**Data shown**
· · · · ·

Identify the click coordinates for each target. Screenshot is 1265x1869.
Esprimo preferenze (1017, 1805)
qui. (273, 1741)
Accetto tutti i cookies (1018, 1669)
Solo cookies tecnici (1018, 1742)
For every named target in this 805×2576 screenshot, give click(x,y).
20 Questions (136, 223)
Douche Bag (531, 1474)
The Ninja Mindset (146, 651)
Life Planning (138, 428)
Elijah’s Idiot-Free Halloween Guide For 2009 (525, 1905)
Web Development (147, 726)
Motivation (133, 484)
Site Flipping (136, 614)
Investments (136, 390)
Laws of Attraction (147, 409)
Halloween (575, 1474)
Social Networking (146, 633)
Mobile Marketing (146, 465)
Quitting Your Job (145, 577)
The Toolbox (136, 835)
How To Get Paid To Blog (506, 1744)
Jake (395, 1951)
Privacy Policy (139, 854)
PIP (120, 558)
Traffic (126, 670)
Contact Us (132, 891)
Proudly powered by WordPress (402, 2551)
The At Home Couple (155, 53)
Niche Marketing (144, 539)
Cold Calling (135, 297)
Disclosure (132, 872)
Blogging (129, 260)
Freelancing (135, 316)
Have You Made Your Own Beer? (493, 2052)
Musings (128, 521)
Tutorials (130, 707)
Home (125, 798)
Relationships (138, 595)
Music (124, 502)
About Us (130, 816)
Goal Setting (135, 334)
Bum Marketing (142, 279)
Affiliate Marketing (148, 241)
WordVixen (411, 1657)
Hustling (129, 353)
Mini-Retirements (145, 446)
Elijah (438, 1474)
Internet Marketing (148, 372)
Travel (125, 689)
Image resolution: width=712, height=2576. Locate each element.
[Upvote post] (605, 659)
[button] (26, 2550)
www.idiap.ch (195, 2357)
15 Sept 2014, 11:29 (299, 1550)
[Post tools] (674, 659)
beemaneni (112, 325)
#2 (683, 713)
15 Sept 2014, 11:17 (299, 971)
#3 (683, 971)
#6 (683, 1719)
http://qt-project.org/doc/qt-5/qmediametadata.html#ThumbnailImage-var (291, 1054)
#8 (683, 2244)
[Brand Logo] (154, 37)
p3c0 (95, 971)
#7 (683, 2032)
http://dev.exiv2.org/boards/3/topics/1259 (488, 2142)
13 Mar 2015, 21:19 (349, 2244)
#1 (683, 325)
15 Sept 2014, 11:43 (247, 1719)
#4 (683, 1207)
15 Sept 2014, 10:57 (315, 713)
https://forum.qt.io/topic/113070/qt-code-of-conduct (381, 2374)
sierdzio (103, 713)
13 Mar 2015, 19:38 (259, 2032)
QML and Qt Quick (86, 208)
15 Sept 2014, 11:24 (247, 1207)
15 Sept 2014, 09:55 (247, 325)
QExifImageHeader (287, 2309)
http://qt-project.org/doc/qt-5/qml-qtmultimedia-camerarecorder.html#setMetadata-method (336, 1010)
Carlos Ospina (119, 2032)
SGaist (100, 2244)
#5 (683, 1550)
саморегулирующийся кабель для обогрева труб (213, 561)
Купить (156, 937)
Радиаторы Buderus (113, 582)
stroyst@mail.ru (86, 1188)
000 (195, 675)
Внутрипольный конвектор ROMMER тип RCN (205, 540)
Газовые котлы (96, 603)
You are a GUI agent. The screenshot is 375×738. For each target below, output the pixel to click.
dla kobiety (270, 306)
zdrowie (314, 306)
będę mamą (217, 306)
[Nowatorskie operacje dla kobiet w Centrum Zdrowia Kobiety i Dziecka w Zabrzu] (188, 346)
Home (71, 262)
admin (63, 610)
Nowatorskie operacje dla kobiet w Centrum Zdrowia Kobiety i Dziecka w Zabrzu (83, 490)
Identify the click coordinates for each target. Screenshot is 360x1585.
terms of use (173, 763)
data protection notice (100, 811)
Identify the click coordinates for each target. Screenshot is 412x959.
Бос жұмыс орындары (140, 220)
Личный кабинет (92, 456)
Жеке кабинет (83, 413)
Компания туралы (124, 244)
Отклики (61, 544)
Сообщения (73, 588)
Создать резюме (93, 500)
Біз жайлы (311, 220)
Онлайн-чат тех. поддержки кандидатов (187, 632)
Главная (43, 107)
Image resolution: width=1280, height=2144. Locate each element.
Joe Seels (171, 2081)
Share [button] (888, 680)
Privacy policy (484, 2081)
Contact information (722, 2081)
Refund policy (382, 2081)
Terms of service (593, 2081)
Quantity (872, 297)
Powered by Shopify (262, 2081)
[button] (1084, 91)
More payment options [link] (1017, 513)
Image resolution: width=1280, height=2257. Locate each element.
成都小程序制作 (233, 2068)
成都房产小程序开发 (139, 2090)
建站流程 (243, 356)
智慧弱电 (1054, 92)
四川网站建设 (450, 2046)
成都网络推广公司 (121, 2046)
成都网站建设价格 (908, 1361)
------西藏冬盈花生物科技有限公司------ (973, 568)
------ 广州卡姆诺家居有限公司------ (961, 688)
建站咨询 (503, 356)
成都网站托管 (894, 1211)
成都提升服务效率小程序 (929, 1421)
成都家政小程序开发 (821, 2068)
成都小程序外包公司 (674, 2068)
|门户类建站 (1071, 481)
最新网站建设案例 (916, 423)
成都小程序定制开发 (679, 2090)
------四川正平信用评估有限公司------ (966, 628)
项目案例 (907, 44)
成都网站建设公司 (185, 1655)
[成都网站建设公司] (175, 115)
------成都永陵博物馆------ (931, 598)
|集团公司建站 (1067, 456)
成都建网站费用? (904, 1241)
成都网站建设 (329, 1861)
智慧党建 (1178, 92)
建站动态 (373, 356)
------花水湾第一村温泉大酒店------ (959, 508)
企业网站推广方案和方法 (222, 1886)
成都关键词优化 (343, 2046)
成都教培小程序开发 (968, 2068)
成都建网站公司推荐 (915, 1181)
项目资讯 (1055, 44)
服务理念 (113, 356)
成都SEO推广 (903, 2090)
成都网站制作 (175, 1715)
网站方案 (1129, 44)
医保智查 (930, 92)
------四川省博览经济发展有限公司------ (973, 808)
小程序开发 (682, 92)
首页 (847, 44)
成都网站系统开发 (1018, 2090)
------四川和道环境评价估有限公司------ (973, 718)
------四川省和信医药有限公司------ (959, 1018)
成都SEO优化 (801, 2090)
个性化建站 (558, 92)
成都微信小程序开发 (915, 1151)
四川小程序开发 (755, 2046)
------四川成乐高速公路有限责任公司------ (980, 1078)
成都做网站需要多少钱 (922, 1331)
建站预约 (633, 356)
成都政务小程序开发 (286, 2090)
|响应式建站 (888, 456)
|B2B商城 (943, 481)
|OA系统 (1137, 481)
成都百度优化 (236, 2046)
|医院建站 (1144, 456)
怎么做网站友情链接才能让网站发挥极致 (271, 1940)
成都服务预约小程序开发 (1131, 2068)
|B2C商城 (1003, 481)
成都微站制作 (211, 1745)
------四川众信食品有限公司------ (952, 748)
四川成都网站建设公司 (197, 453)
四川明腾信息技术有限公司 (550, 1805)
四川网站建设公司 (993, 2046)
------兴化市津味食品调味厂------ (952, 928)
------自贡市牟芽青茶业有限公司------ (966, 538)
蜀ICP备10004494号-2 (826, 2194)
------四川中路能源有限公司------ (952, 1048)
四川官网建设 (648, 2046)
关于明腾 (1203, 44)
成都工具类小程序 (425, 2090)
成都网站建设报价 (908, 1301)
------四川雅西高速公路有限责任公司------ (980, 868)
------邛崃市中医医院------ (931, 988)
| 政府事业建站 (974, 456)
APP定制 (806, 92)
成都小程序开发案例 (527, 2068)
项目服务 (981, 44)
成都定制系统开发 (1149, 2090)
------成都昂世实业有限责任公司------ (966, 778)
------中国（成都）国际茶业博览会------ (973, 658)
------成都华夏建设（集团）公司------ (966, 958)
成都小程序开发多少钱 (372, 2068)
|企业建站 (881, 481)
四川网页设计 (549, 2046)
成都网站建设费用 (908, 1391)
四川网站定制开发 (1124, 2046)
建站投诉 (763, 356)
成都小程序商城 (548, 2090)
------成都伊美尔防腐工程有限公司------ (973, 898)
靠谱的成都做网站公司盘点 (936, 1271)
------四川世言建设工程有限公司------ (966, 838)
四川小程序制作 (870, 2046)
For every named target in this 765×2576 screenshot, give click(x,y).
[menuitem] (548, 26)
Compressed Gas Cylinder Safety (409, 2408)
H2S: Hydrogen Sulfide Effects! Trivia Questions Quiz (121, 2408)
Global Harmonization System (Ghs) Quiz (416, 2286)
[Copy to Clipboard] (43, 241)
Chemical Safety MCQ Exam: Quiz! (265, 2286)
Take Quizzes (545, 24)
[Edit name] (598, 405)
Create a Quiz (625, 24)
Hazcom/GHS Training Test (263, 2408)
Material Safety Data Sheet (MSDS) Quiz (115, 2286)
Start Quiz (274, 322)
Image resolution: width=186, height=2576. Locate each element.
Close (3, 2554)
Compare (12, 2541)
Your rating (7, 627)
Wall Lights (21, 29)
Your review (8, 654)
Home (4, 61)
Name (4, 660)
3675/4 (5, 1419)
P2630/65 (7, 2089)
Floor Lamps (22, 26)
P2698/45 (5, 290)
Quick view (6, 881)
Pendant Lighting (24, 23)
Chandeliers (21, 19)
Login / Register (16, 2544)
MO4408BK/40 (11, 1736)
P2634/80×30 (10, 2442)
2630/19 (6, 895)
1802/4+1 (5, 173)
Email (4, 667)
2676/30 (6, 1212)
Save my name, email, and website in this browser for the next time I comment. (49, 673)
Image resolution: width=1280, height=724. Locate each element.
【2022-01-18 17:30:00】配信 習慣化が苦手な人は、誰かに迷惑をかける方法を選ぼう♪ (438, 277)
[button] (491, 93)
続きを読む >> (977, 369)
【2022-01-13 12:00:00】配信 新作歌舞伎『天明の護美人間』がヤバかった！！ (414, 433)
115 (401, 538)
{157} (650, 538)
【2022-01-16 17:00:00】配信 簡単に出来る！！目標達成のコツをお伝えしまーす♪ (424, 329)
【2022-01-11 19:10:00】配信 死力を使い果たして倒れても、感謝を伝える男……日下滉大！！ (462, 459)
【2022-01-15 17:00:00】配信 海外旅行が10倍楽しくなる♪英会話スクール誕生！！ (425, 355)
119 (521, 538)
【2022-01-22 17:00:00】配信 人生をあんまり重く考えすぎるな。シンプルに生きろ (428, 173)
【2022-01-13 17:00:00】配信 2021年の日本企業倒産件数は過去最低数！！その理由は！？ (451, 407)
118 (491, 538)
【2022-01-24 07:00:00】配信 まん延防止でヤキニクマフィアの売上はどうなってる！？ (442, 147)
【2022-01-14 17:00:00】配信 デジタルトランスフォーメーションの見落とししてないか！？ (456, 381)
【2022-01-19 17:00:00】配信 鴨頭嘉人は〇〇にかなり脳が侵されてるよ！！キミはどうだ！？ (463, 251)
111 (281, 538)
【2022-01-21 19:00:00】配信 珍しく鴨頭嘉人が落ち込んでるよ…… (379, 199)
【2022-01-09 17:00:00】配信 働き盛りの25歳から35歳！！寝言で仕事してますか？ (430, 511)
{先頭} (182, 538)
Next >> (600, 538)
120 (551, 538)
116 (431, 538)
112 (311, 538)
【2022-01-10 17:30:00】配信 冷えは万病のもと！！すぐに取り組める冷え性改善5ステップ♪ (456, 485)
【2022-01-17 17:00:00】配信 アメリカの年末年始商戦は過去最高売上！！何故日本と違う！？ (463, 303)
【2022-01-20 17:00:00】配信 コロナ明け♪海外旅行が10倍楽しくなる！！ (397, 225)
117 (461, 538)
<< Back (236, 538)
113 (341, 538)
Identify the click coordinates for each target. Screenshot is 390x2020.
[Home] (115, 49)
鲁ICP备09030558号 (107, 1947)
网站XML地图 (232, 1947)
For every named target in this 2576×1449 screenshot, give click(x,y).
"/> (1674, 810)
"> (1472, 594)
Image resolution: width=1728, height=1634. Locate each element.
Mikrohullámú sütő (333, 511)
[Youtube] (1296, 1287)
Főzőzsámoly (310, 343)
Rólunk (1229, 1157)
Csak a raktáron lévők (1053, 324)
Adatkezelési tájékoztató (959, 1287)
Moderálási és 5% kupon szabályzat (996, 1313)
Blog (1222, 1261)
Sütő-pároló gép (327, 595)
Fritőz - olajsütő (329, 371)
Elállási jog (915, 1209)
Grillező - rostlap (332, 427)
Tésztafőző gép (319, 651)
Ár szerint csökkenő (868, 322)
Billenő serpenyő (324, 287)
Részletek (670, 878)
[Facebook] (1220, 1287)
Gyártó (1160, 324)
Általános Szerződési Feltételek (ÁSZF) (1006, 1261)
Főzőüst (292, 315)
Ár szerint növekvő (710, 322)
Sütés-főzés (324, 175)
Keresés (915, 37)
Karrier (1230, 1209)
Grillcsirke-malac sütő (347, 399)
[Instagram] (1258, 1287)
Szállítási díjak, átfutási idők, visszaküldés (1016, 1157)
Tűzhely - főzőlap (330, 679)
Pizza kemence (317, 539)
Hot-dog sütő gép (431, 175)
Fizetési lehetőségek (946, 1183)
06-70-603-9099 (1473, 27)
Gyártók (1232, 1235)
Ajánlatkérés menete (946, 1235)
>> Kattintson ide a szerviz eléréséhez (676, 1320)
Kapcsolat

· · · · ·

**Exercise description**
Given the records above, reproduce precisely and only the lines between the line holding "PIP (120, 558)" and the line holding "będę mamą (217, 306)", inclusive.

**Result of the task**
PIP (120, 558)
Traffic (126, 670)
Contact Us (132, 891)
Proudly powered by WordPress (402, 2551)
The At Home Couple (155, 53)
Niche Marketing (144, 539)
Cold Calling (135, 297)
Disclosure (132, 872)
Blogging (129, 260)
Freelancing (135, 316)
Have You Made Your Own Beer? (493, 2052)
Musings (128, 521)
Tutorials (130, 707)
Home (125, 798)
Relationships (138, 595)
Music (124, 502)
About Us (130, 816)
Goal Setting (135, 334)
Bum Marketing (142, 279)
Affiliate Marketing (148, 241)
WordVixen (411, 1657)
Hustling (129, 353)
Mini-Retirements (145, 446)
Elijah (438, 1474)
Internet Marketing (148, 372)
Travel (125, 689)
Image resolution: width=712, height=2576. Locate each element.
[Upvote post] (605, 659)
[button] (26, 2550)
www.idiap.ch (195, 2357)
15 Sept 2014, 11:29 (299, 1550)
[Post tools] (674, 659)
beemaneni (112, 325)
#2 (683, 713)
15 Sept 2014, 11:17 (299, 971)
#3 (683, 971)
#6 (683, 1719)
http://qt-project.org/doc/qt-5/qmediametadata.html#ThumbnailImage-var (291, 1054)
#8 (683, 2244)
[Brand Logo] (154, 37)
p3c0 (95, 971)
#7 (683, 2032)
http://dev.exiv2.org/boards/3/topics/1259 (488, 2142)
13 Mar 2015, 21:19 (349, 2244)
#1 (683, 325)
15 Sept 2014, 11:43 (247, 1719)
#4 (683, 1207)
15 Sept 2014, 10:57 (315, 713)
https://forum.qt.io/topic/113070/qt-code-of-conduct (381, 2374)
sierdzio (103, 713)
13 Mar 2015, 19:38 (259, 2032)
QML and Qt Quick (86, 208)
15 Sept 2014, 11:24 (247, 1207)
15 Sept 2014, 09:55 (247, 325)
QExifImageHeader (287, 2309)
http://qt-project.org/doc/qt-5/qml-qtmultimedia-camerarecorder.html#setMetadata-method (336, 1010)
Carlos Ospina (119, 2032)
SGaist (100, 2244)
#5 (683, 1550)
саморегулирующийся кабель для обогрева труб (213, 561)
Купить (156, 937)
Радиаторы Buderus (113, 582)
stroyst@mail.ru (86, 1188)
000 (195, 675)
Внутрипольный конвектор ROMMER тип RCN (205, 540)
Газовые котлы (96, 603)
You are a GUI agent. The screenshot is 375×738. For each target below, output the pixel to click.
dla kobiety (270, 306)
zdrowie (314, 306)
będę mamą (217, 306)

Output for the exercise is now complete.